Published June 17, 2010 11:16PM (EDT)

Economist John Maynard Keynes.
Economist John Maynard Keynes.

How could it only have been last September when I wrote, in the context of a review of Lord Robert Skidelsky's "Keynes: The Return of the Master", that "the sudden present-day prominence of John Maynard Keynes... calls to mind the famous 1981 Rolling Stone magazine cover story on the Doors' Jim Morrison: 'He's Hot, He's Sexy, and He's Dead.'"

Pop celebrity is just so fleeting in the 21st century. Here we are, just nine months later, and the great British economist is once again ice-cold, devoid of sex appeal, and, yes, still dead. None other than Skidelsky himself points this out in a must-read essay in today's Financial Times," "the re-conversion to Keynes," he writes, "in the wake of the financial collapse of 2008 was only skin-deep."

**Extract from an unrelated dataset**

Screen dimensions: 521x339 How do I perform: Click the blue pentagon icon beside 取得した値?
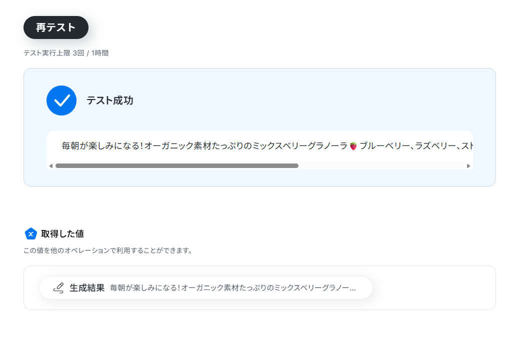[31, 234]
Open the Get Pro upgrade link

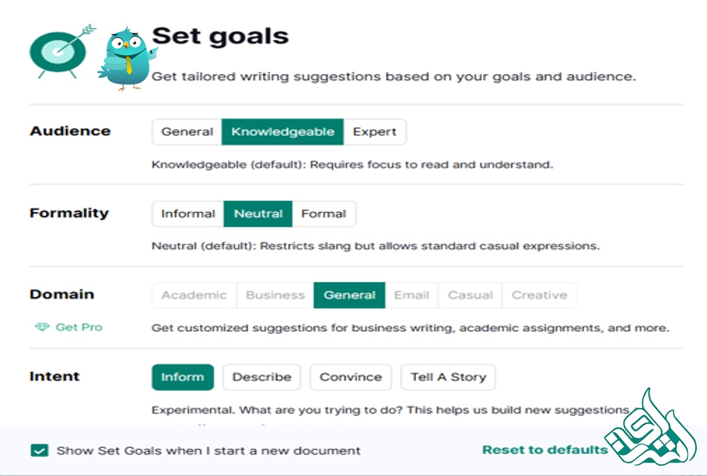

The particulars of Skidelsky's argument will be familiar to anyone who has been following the debate over whether it makes sense to cut government spending when faced with high unemployment, excess unused industrial capacity, a complete absence of inflation, and the very real threat of a recessionary relapse. Skidelsky's charm lies in his evocation of a similar debate that played out in Great Britain in the 1930s, when the fiscal austerity advocates triumphed, and helped plunge the world into Depression. At the time Keynes was a vocal, and lonely critic of the prevailing wisdom. He was also, as usual, right, but in his own inimitable style.

When the Conservative-Liberal coalition that had succeeded the Labour government introduced an emergency budget in September 1931, Keynes again stood out against the chorus of approval. The budget was, he wrote, "replete with folly and injustice". He explained to an American correspondent that "every person in this country of super-asinine propensities, everyone who hates social progress and loves deflation, feels that his hour has come and triumphantly announces how, by refraining from every form of economic activity, we can all become prosperous again."

Maybe he's not dead after all! Because the phrase "this country of super asinine propensities" certainly sounds as if it only could have been uttered by someone with a front row seat watching the U.S. Senate deliberate in the summer of 2010.